全米を揺るがし続ける「エプスタイン事件」は、新たな局面を迎えています。2025年9月3日(現地時間)、ジェフリー・エプスタイン元被告(享年66)の被害者たちが米ワシントンD.C.の国会議事堂前に集結し、エプスタイン元被告が関与したとされる児童売春の「顧客リスト」を独自に作成する準備を進めていると宣言しました。現在、アメリカ国内では事件資料の全面開示を求める声がかつてないほど高まっています。

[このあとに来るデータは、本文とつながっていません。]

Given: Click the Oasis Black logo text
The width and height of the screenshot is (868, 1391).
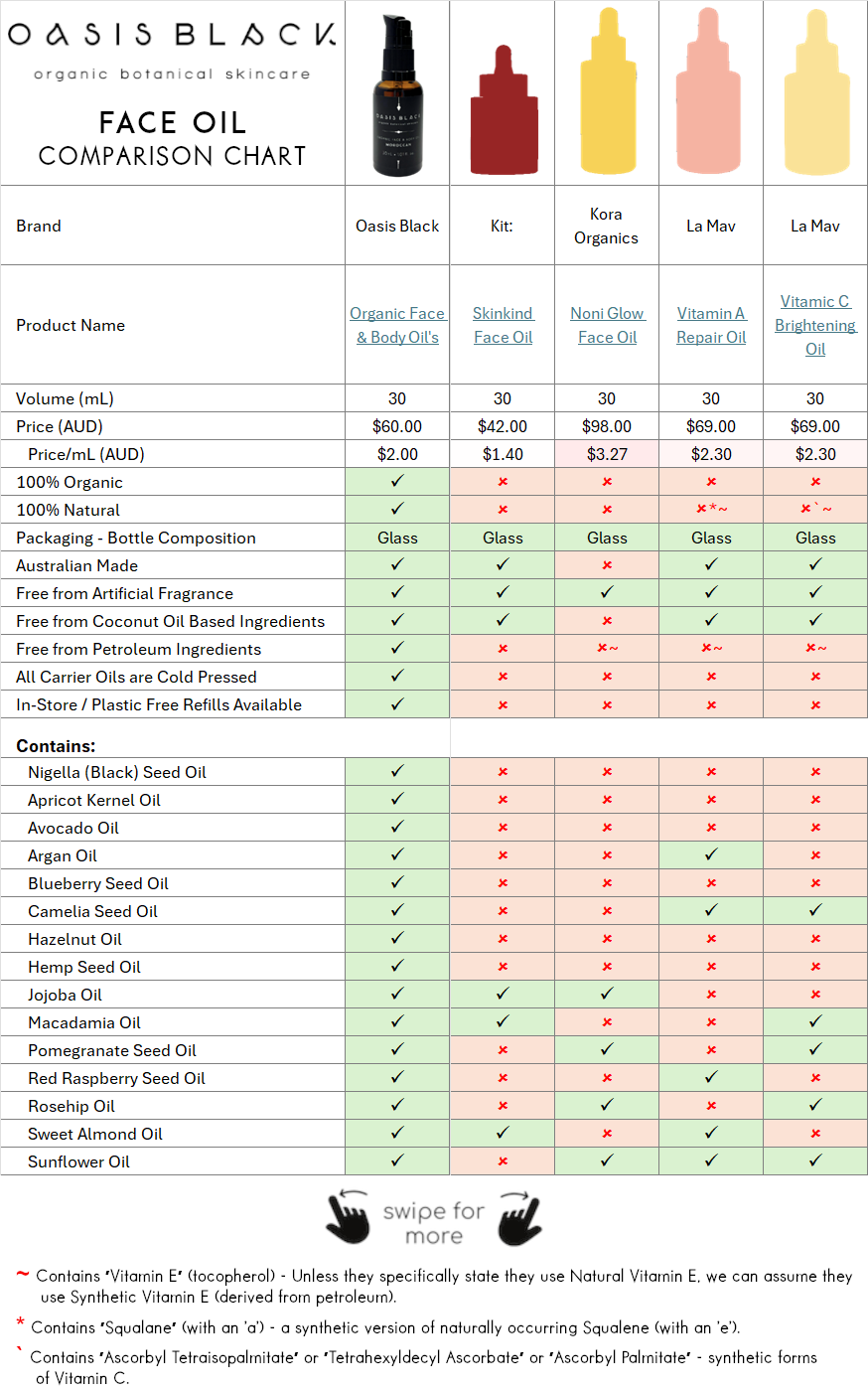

「エプスタイン事件」とは、米国の富豪ジェフリー・エプスタイン元被告が1990年代から2019年にかけて、未成年の少女を含む女性を対象とした人身売買や性的虐待を行っていたとされる一連の犯罪を指します。元被告は自身の豪邸やカリブ海に所有するプライベートアイランド(リトル・セント・ジェームズ島)に少女たちを誘い入れ、政界、財界、芸能界など各界の著名人、いわゆるセレブリティたちに売春を斡旋していた疑いが持たれています。大手紙国際部記者はこの事件の背景について次のように語ります。
「エプスタインが築いた売春ネットワークには、アメリカの多くの著名人が関与していたという憶測が世間に広まっています。その中の一人として、ドナルド・トランプ元大統領(79)の名前が挙がっていました。トランプ元大統領はかつてエプスタイン元被告と交流がありましたが、刑事告訴される前から関係を断ち切ったと説明しており、一貫して『リトル・セント・ジェームズ島には行ったことがない』と関与を否定しています。しかし、米連邦議会では、世間の疑問に答えるべく、事件の透明性向上を求める声が高まりつつあります。」
そのような状況下、9月2日に米下院監視委員会は新たに3万3295件もの事件資料を公開しました。その中には、エプスタイン元被告の邸宅内部を撮影したビデオも含まれており、売春の現場とされた悪名高い「悪魔の館」の全貌が初めて公にされることとなりました。
公開された「悪魔の館」の全貌
エプスタイン元被告がこの邸宅を購入したのは1990年で、当時の価格で250万ドル(現在の約3億6000万円)でした。約1321平方メートルもの広大な敷地には、6つのベッドルームと7つのバスルームが備え付けられていました。この「館の異質さ」を如実に物語っていたのは、邸宅のいたるところに配置された芸術品です。
若き日のアンドルー王子とエプスタイン事件の被害者ジュフリー氏。ロイヤルファミリー関与の疑惑が浮上する児童売春事件の象徴的な一枚。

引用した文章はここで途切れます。